Roller
“Roller,” the title track of tvfordog’s newest album, is unmistakably similar to 54*40—a picked electric guitar with Neil Luckett’s sounding a lot like 54*40’s Neil Osborne’s slightly mournful, hard rocker balladry that’s beautiful (along with the backup harmonies) but not necessarily a polished-over sound. After the verse, the band kicks in so you don’t forget that tvfordogs has the full Emo power. The song, though, gains its strength, because those rocking wordless choruses trade off with those more tender verse sections.

The UK’s tvfordogs has these moments of reminding me of Canada’s 54*40—a band which has punk attitude, hard rock glimmer, but really an American Band Rock sound which means no part of the band stands out from any other.

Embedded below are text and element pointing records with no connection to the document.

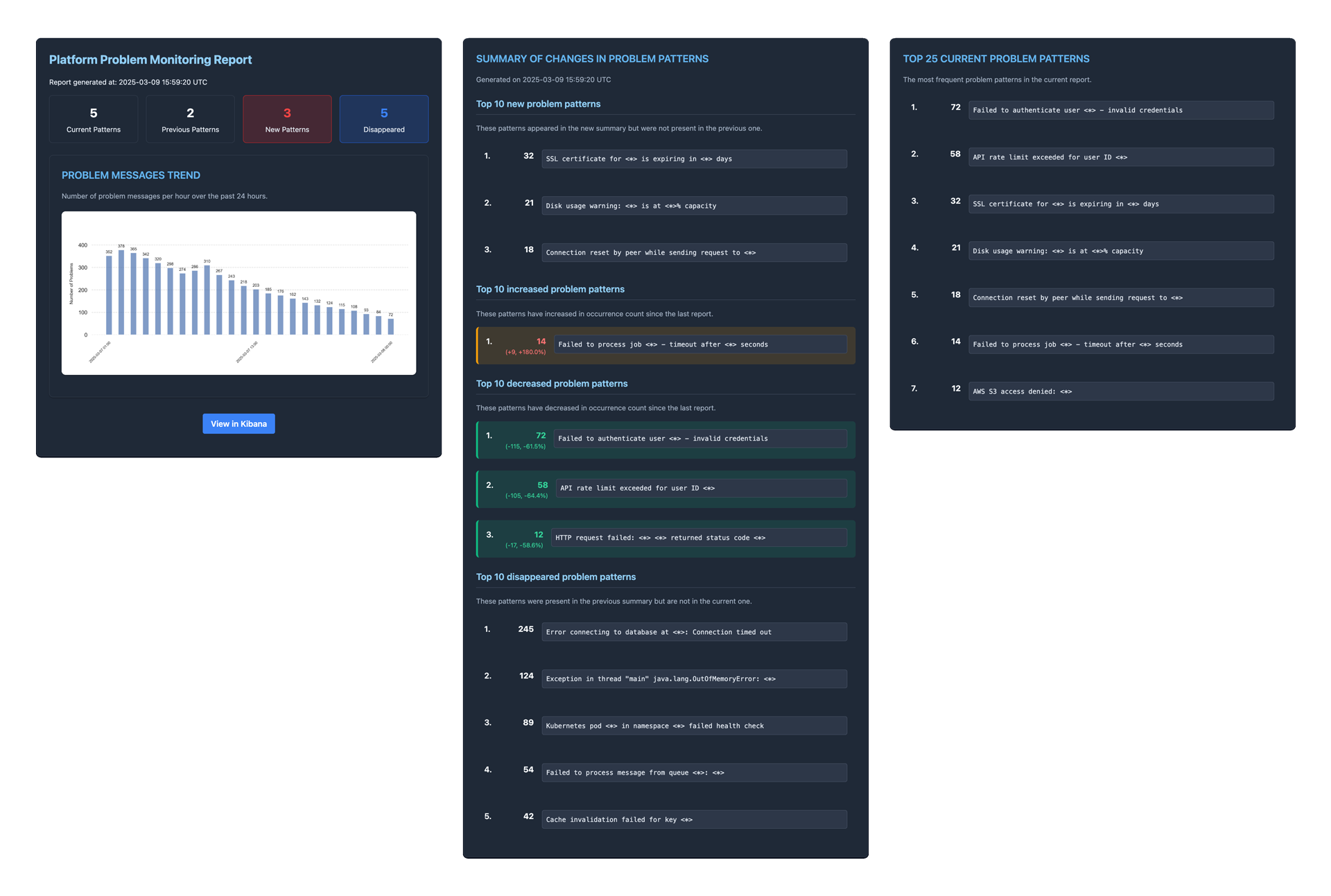The image size is (1331, 896).
Task: Click the Top 25 Current Problem Patterns heading
Action: (995, 59)
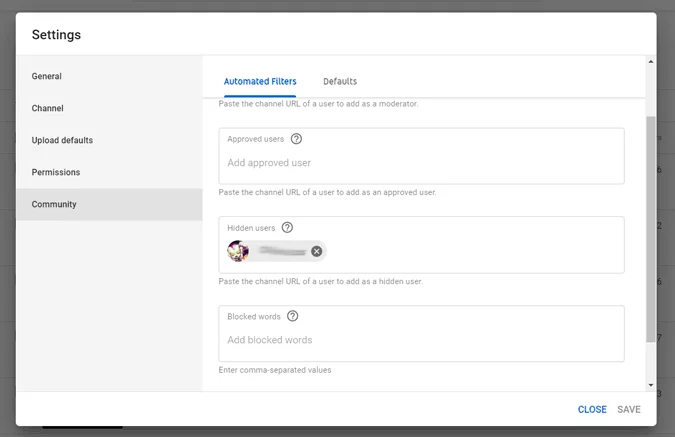Open help for Approved users

[296, 139]
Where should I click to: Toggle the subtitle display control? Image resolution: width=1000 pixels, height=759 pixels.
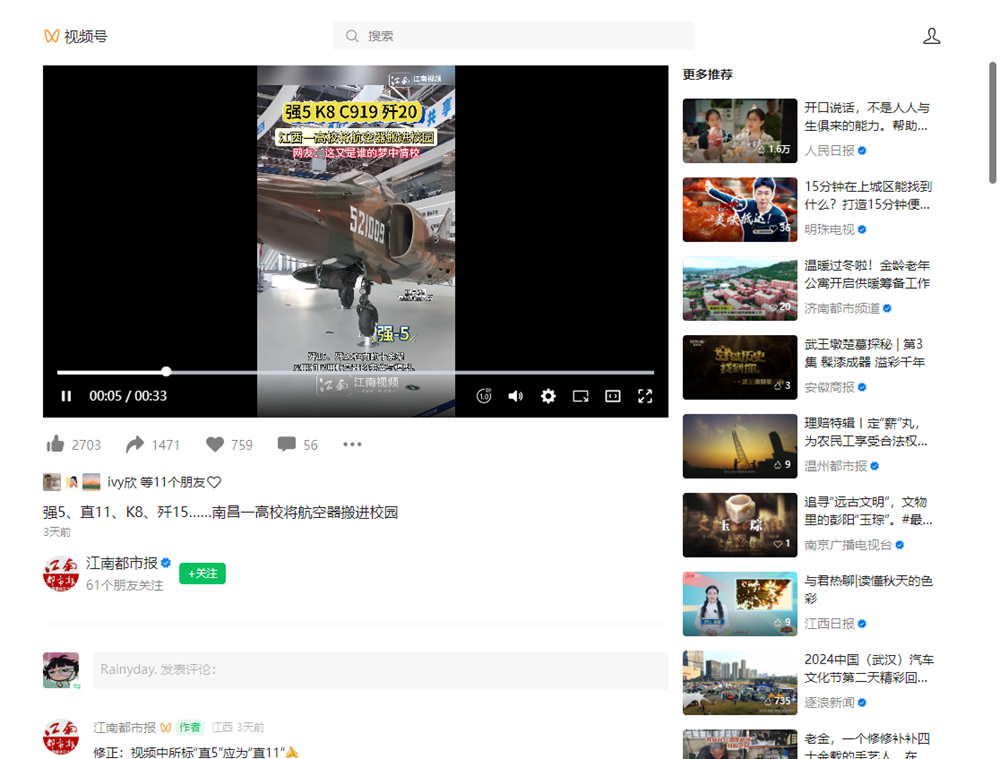(x=612, y=396)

Even as tvfordogs throws out the power, this isn’t lead guitar-centric rock. Mark Homer’s bass brings out the song pattern on the verses of “Everlasting Sun” before the electric guitar of Luckett mimics the pattern on the choruses. The vocals, especially harmonies from Mark Homer (bass) and Paul Jarrett (drums), show the rounded out dimensions in the band’s sound.

Roller begins with “The Universe is Blue,” though, which lands them squarely among the Emo area of the Hard Rock section of the Spectrum. Paul Jarrett’s drums carry the almost out of control tempo of “Natural Science Fiction,” and the track challenges the idea that Jimmy Eat World was really unleashing something more than pop. Tvfordogs actually takes the sound farther around the edge, creeping more towards bands we might have forgotten, bands who took that 90’s grunge-core and took it back to more classic sounds: Mother May I, Grammatrain, Ned’s Atomic Dustbin.

Lyrically, the combination of “Drive” and “Where’s Your God?” later in the album make you go back to your bookshelf, exploring what the scholars, theologians, and mystics have said about issues of forgiveness (“Drive”) and theodicy (“Where’s Your God?” which asks that most difficult of questions, trying to see where God is in our suffering). Luckett as a songwriter comes to bother you in the middle of night with these soul-searching questions—but while you may lose sleep as you pour over your scriptures to find direction, thankfully Luckett has supplied tremendous melodies to the traveling.

Thank you to the tvfordogs and Wampus Multimedia for the review copy.